* _Task inputs_:
>> start
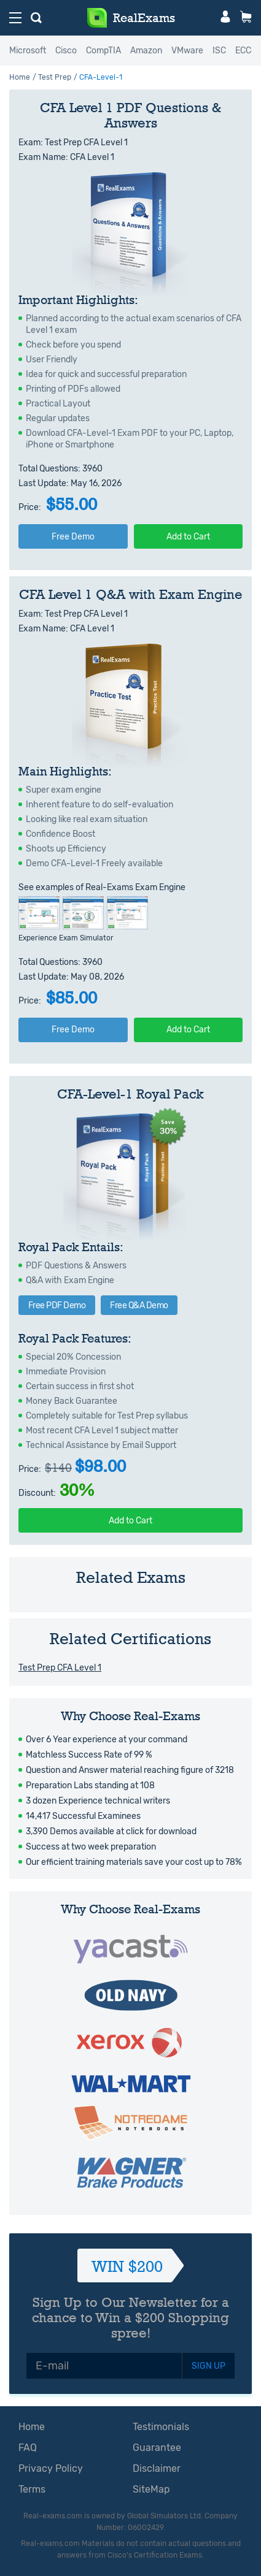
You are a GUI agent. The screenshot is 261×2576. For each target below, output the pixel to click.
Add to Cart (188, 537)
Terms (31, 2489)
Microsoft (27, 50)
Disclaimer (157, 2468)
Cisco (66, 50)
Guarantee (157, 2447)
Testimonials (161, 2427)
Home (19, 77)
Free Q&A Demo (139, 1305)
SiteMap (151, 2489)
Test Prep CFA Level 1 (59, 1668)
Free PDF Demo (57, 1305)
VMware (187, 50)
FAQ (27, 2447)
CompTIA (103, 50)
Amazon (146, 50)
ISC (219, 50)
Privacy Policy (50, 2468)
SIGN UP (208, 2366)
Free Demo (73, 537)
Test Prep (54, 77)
>> end
>> start
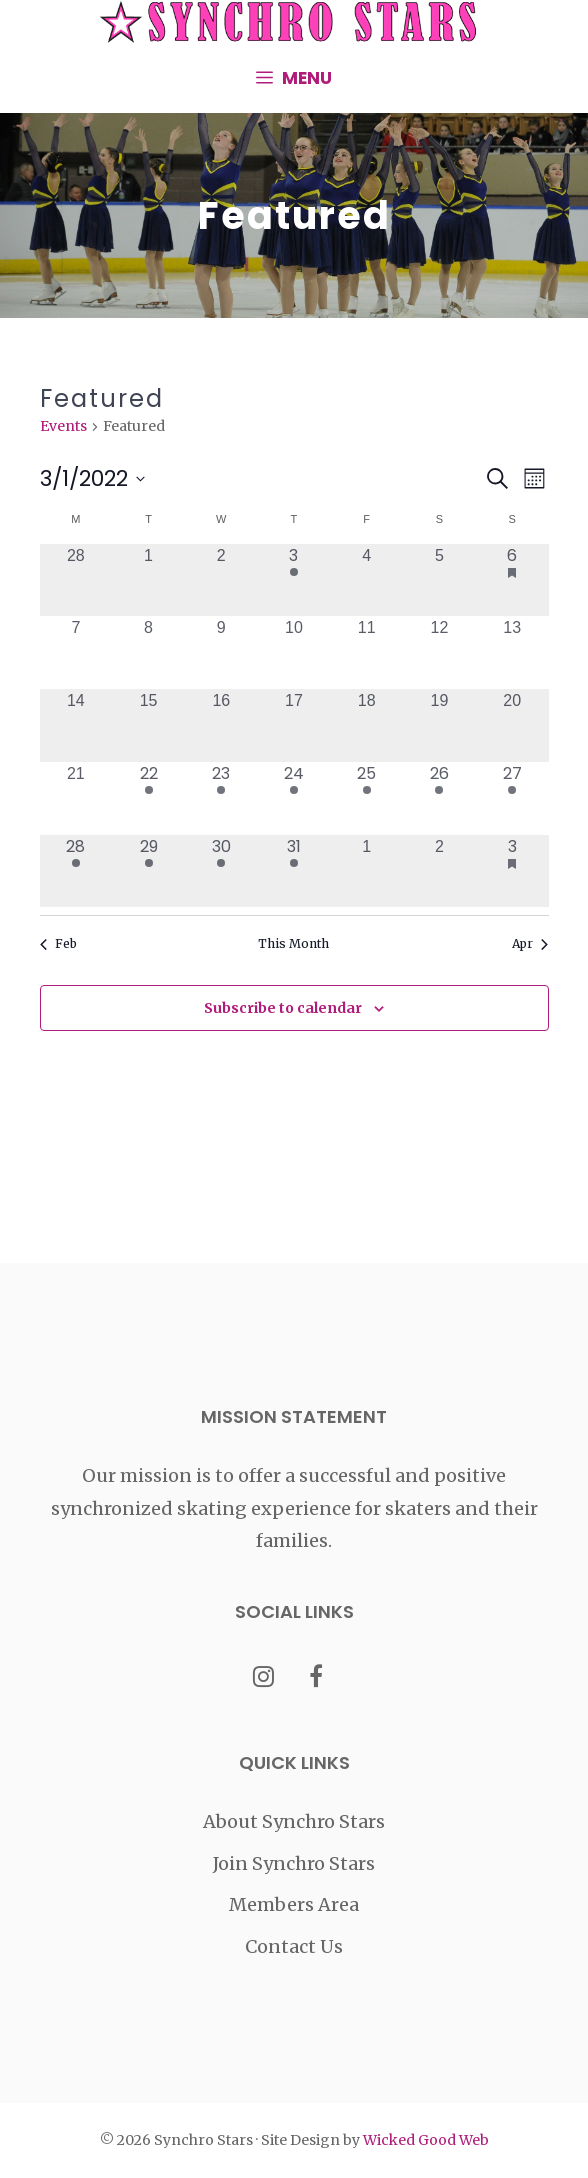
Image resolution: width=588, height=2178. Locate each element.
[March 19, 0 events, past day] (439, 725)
>> end
* _Requirement_: Turn everything from the line containing "You are a GUI" down to the line containing "Free Demo (73, 537)" into a Markdown table with the columns Row and Text, numbering each line and leaving out blank lines.

* _Answer_:
| Row | Text |
|---|---|
| 1 | You are a GUI agent. The screenshot is 261×2576. For each target below, output the pixel to click. |
| 2 | Add to Cart (188, 537) |
| 3 | Terms (31, 2489) |
| 4 | Microsoft (27, 50) |
| 5 | Disclaimer (157, 2468) |
| 6 | Cisco (66, 50) |
| 7 | Guarantee (157, 2447) |
| 8 | Testimonials (161, 2427) |
| 9 | Home (19, 77) |
| 10 | Free Q&A Demo (139, 1305) |
| 11 | SiteMap (151, 2489) |
| 12 | Test Prep CFA Level 1 (59, 1668) |
| 13 | Free PDF Demo (57, 1305) |
| 14 | VMware (187, 50) |
| 15 | FAQ (27, 2447) |
| 16 | CompTIA (103, 50) |
| 17 | Amazon (146, 50) |
| 18 | ISC (219, 50) |
| 19 | Privacy Policy (50, 2468) |
| 20 | SIGN UP (208, 2366) |
| 21 | Free Demo (73, 537) |